TASK INSTRUCTIONS - All lines before the one containing "Given: Toggle the 反向 reverse direction icon", plus that line itself, are to be printed exactly as they appear below.

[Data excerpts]

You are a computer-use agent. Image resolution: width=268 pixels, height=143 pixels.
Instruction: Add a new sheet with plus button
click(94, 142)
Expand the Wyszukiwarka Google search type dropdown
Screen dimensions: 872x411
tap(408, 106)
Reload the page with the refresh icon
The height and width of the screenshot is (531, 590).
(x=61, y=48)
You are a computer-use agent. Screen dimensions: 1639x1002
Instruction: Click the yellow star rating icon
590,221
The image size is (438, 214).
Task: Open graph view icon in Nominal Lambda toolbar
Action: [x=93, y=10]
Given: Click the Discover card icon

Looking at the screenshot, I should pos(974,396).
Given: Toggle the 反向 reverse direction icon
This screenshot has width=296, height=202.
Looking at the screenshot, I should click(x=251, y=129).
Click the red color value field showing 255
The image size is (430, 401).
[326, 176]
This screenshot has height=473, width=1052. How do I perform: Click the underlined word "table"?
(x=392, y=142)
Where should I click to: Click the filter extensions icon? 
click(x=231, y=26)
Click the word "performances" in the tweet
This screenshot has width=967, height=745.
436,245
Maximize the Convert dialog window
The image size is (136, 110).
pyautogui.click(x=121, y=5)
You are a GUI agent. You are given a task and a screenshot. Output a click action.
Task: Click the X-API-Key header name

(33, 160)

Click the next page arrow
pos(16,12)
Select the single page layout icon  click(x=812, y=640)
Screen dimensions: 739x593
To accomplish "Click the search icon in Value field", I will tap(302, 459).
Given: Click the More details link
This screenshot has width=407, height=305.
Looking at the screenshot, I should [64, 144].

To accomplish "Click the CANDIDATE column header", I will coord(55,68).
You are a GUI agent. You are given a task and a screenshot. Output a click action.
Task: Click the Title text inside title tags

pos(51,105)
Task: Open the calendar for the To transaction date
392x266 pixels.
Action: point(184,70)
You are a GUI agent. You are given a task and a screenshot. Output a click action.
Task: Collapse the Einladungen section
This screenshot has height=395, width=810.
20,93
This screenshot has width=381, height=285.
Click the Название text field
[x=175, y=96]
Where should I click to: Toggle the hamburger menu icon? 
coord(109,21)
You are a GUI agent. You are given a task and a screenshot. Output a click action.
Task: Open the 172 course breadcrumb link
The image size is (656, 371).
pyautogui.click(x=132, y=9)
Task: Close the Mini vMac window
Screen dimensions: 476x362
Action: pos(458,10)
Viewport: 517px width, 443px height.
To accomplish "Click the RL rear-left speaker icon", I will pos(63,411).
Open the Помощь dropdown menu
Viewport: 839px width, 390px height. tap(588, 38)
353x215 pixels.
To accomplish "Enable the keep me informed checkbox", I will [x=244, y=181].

SOLUTION FOR THIS EXERCISE -
You are a computer-use agent. Image resolution: width=268 pixels, height=143 pixels.
Instruction: Add a new sheet with plus button
click(94, 142)
Expand the Wyszukiwarka Google search type dropdown
Screen dimensions: 872x411
tap(408, 106)
Reload the page with the refresh icon
The height and width of the screenshot is (531, 590).
(x=61, y=48)
You are a computer-use agent. Screen dimensions: 1639x1002
Instruction: Click the yellow star rating icon
590,221
The image size is (438, 214).
Task: Open graph view icon in Nominal Lambda toolbar
Action: [x=93, y=10]
Given: Click the Discover card icon

Looking at the screenshot, I should pos(974,396).
Given: Toggle the 反向 reverse direction icon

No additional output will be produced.